[Records from a data source]
■ ■ ■ ■ ■ ■ ■
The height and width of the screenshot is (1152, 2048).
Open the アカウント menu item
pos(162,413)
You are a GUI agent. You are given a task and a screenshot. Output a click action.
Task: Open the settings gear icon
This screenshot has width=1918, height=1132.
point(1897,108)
■ ■ ■ ■ ■ ■ ■
In full and verbatim, transcribe the data.

The height and width of the screenshot is (1152, 2048).
Open the アカウント menu item
pos(162,413)
You are a GUI agent. You are given a task and a screenshot. Output a click action.
Task: Open the settings gear icon
This screenshot has width=1918, height=1132.
point(1897,108)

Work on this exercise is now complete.